Required work:
a: In the article on Buhari's speech, what are the #EndSARS protests described as a response to?
b: From the article on Buhari's speech, copy verbatim the passage from "This is similar" to "billionaire George Soros.".

Extract provided:

Last Thursday, Nigerian President, Muhammadu Buhari, a retired Military General, addressed the nation in the wake of a brutal attack on protesters by government forces. For those who were hoping Buhari would clarify the situation or reassure citizens of his government’s intention to refrain from further violence, the speech was surely a disappointment.

But it scores high from a certain perspective: it almost perfectly follows the pattern of divisive rhetoric that authoritarian rulers all over the world have been using to discredit mass movements calling for change.

The techniques Buhari used in his speech to divide, denigrate, and threaten protesters are familiar enough now to those of us outside Nigeria, watching the destruction pursued by corrupt nationalists like President Donald Trump in the USA, Prime Minister Narendra Modi in India, President Jair Bolsonaro in Brazil, President Alexander Lukaschenko in Belarus and many others.

These politicians, up against a vocal group of citizens speaking out against their violence, divisiveness or corruption, follow a similar pattern:

  1. Accuse protestors of being controlled by a small, subversive force that wants to bring down the government

“The promptness with which we have acted seemed to have been misconstrued as a sign of weakness and twisted by some for their selfish unpatriotic interests.”

“…Those who have hijacked and misdirected the initial, genuine and well-intended protest of some of our youths” – Buhari

The #EndSARS protests have been going on throughout October across Nigeria as a response to police violence and a call for reform. Mass protest movements like this produce a conflict for would-be authoritarian rulers: on the one hand, these men always claim to represent “the people” of a country, and thus must be seen as sympathetic to the concerns of the masses. On the other hand, acceptance of criticism in any form is seen as weakness and undermines their self-conception as the embodied fulfilment of the needs and wants of the people.

Thus, protests are reframed as illegitimate attacks against the government, organized by some outside, bad-intentioned force. They suggest that any ordinary people who joined in have been manipulated into following them astray by tricksters who have completely different, secret aims than the protests’ stated demands (thus, “hijacking” the protests for their own purposes.)

This is similar to how Donald Trump has repeatedly mischaracterized the #BlackLivesMatter movement as being dominated by violent, communist, radical elements intent on overthrowing the government. 

In Europe, the massive protests that have been rocking Belarus for months this year in the wake of a clearly illegitimate election have been called a US-backed effort to destabilize the country by long-time dictator Alexander Lukashenko, instead of the result of people finally fed up with years of stagnation and corruption. Russian president Vladimir Putin has used the same terminology for years to discredit protests against his corrupt regime, suggesting that Russian protesters are actually paid Western agents. In Hungary, right wing illiberal autocrat Viktor Orban routinely suggests protesters are being manipulated by Hungarian billionaire George Soros.

Stored dataset items:
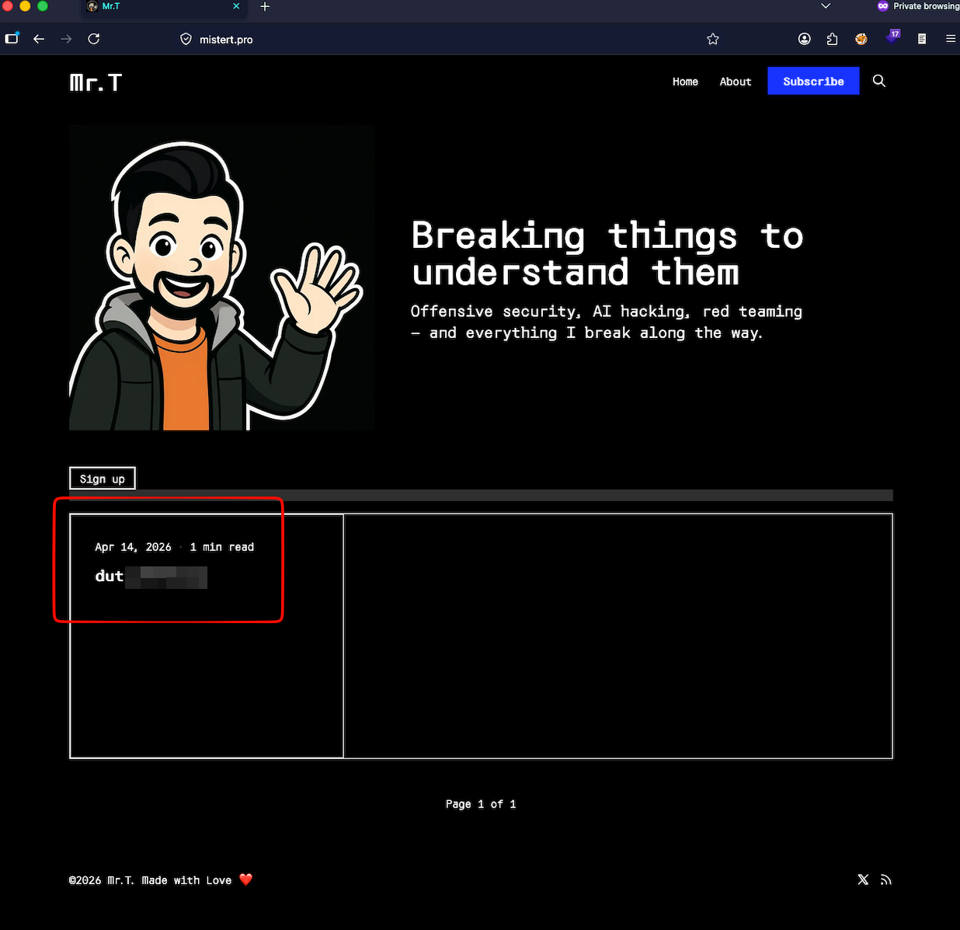Open the X (Twitter) link in footer

[x=863, y=879]
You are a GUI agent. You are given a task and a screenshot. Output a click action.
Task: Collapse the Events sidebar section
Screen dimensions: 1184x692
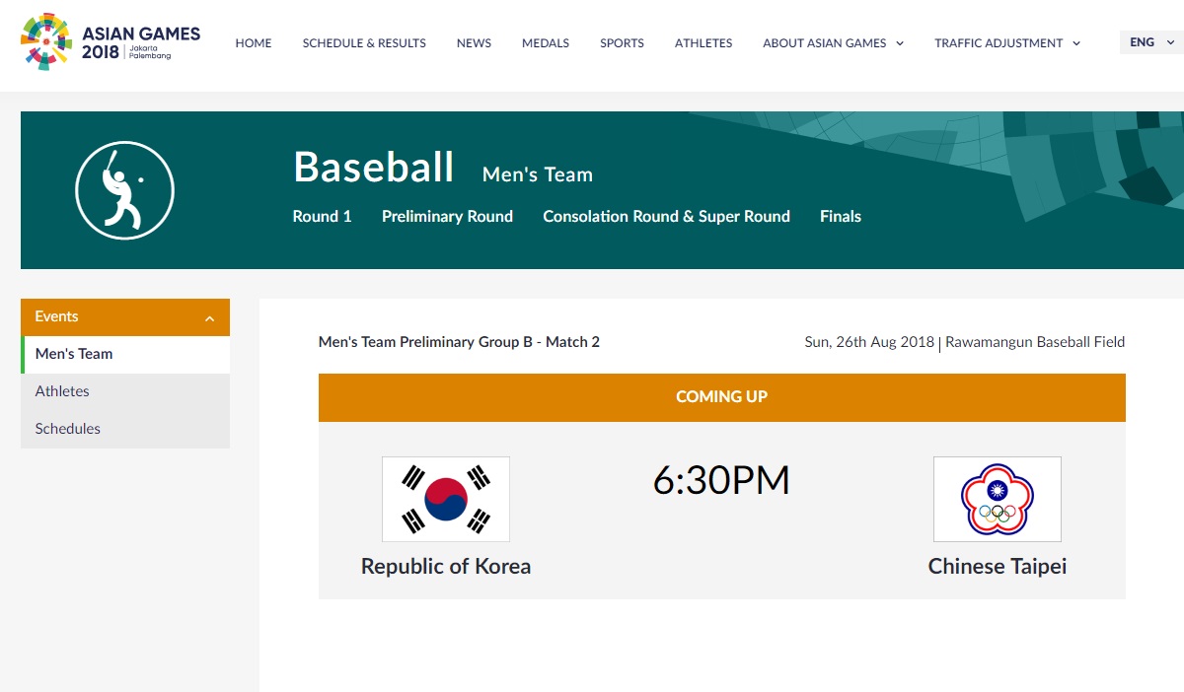tap(209, 317)
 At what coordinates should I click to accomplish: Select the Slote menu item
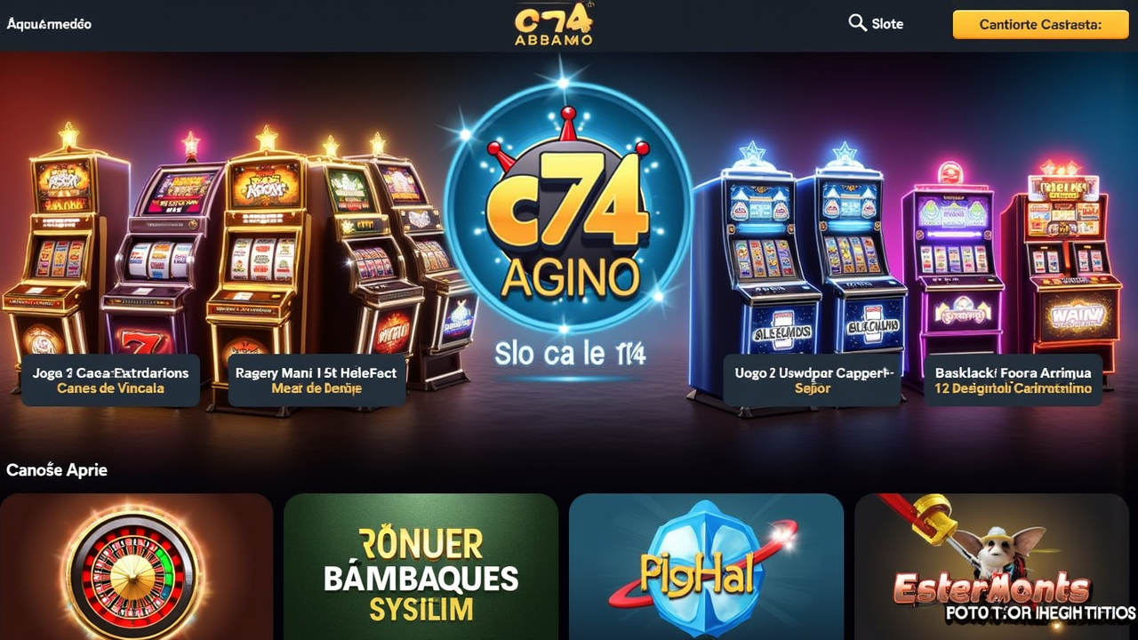[x=887, y=24]
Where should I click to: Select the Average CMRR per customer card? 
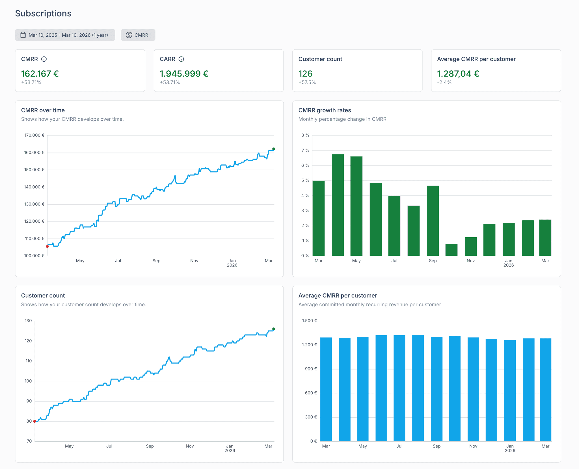tap(496, 71)
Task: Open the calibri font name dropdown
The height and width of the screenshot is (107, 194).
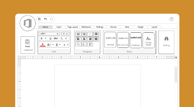Action: [x=49, y=34]
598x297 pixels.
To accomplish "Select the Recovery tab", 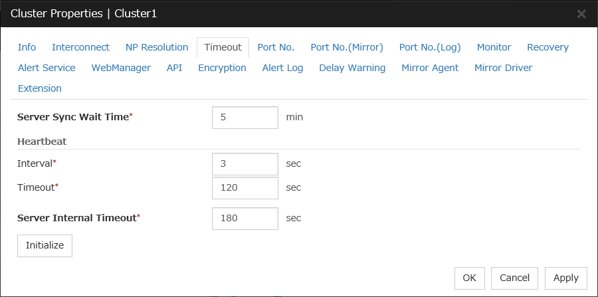I will coord(548,47).
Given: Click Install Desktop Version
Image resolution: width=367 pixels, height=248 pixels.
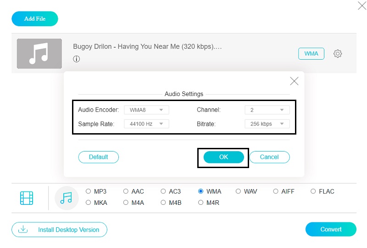Looking at the screenshot, I should point(59,230).
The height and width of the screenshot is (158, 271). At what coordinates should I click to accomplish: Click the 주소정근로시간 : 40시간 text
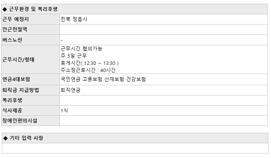88,70
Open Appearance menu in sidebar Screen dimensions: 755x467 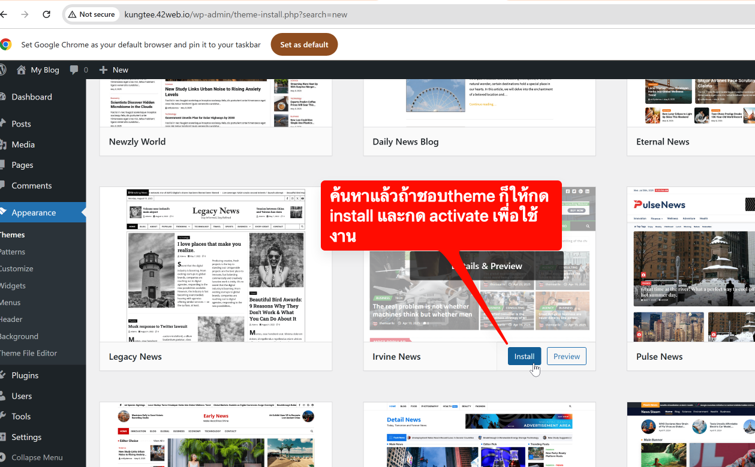pos(34,212)

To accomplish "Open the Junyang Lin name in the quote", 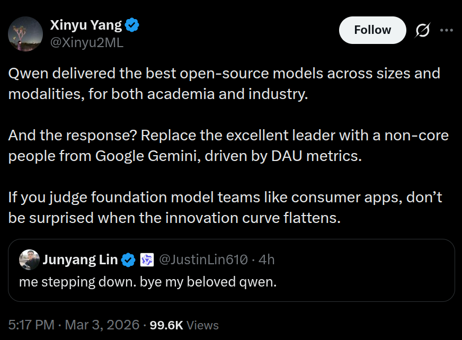I will (79, 260).
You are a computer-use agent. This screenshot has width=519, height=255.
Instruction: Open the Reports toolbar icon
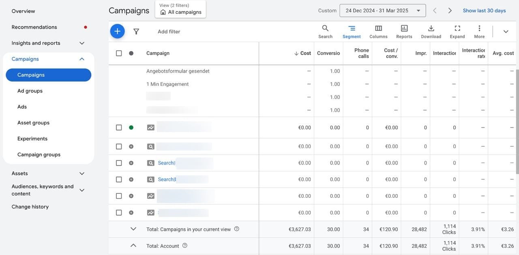coord(404,32)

Solutions for each task:
a: They are a response to police violence and a call for reform.

b:
This is similar to how Donald Trump has repeatedly mischaracterized the #BlackLivesMatter movement as being dominated by violent, communist, radical elements intent on overthrowing the government. 

In Europe, the massive protests that have been rocking Belarus for months this year in the wake of a clearly illegitimate election have been called a US-backed effort to destabilize the country by long-time dictator Alexander Lukashenko, instead of the result of people finally fed up with years of stagnation and corruption. Russian president Vladimir Putin has used the same terminology for years to discredit protests against his corrupt regime, suggesting that Russian protesters are actually paid Western agents. In Hungary, right wing illiberal autocrat Viktor Orban routinely suggests protesters are being manipulated by Hungarian billionaire George Soros.